>>>>

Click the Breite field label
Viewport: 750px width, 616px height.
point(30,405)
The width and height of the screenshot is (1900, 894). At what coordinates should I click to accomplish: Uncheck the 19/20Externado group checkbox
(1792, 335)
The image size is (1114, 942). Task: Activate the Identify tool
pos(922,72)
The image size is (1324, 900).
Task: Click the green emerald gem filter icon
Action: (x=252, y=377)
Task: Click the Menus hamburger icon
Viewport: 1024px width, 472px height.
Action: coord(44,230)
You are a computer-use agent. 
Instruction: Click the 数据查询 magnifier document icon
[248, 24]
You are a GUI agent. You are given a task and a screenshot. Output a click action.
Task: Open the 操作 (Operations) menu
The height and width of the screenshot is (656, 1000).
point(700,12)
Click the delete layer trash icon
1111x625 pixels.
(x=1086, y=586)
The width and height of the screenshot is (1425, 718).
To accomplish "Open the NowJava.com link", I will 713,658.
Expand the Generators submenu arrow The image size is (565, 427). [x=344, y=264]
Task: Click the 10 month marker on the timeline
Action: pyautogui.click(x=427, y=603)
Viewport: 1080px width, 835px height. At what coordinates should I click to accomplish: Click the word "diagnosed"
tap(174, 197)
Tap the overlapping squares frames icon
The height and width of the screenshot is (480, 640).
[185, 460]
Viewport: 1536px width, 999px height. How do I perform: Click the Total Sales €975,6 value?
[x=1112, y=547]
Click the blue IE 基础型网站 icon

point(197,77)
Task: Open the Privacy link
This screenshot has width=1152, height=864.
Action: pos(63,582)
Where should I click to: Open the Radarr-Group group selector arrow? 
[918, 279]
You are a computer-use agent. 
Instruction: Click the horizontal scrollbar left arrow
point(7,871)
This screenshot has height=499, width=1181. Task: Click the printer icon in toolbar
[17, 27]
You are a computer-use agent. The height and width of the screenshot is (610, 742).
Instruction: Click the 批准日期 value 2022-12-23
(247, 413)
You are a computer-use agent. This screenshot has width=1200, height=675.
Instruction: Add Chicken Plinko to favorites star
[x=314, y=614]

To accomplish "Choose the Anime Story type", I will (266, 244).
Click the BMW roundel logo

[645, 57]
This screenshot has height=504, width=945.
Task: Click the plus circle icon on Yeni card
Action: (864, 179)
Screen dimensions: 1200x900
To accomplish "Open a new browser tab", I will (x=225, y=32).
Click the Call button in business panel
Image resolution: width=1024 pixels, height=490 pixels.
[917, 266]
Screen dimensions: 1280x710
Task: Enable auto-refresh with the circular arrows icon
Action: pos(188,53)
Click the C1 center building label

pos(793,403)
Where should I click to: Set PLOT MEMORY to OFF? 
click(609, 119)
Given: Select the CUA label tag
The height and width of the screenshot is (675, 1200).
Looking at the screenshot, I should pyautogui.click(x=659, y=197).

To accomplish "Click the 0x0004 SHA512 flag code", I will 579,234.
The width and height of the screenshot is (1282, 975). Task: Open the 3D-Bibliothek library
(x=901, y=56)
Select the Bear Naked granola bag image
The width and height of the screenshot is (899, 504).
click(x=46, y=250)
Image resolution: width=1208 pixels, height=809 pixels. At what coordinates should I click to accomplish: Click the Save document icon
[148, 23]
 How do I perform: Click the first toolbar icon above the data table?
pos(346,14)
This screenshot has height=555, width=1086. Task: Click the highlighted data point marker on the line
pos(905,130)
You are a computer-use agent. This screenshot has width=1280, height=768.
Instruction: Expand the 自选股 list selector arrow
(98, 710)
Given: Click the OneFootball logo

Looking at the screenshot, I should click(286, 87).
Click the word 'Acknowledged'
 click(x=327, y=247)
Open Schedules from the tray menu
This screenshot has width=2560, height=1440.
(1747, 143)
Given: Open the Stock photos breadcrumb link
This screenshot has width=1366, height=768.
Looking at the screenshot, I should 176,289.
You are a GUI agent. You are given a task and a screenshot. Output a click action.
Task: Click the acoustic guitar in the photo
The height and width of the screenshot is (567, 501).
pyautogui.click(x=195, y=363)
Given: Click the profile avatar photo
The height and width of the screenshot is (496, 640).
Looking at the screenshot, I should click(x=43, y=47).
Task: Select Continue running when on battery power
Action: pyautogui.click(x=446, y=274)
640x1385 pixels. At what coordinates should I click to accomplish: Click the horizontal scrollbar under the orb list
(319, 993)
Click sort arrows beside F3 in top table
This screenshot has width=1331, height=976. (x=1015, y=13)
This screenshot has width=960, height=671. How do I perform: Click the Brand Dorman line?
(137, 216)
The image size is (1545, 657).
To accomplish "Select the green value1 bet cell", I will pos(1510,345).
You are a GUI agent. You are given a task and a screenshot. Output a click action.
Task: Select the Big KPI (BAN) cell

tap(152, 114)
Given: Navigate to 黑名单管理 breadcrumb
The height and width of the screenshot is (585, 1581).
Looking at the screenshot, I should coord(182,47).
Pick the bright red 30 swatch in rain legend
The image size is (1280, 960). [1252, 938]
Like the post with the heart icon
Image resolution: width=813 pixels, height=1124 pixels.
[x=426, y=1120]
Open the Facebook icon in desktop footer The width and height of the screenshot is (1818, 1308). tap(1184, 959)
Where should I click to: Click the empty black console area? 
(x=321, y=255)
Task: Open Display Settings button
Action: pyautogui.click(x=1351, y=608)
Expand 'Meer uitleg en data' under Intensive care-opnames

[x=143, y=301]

<<<<

What you have to do: Check each line of the records above for "computer", and copy those that have it.

Output for this task:
You are a computer-use agent. 
You are a computer-use agent. 
You are a computer-use agent. The height and width of the screenshot is (610, 742).
You are a computer-use agent. This screenshot has width=1200, height=675.
You are a computer-use agent. This screenshot has width=1280, height=768.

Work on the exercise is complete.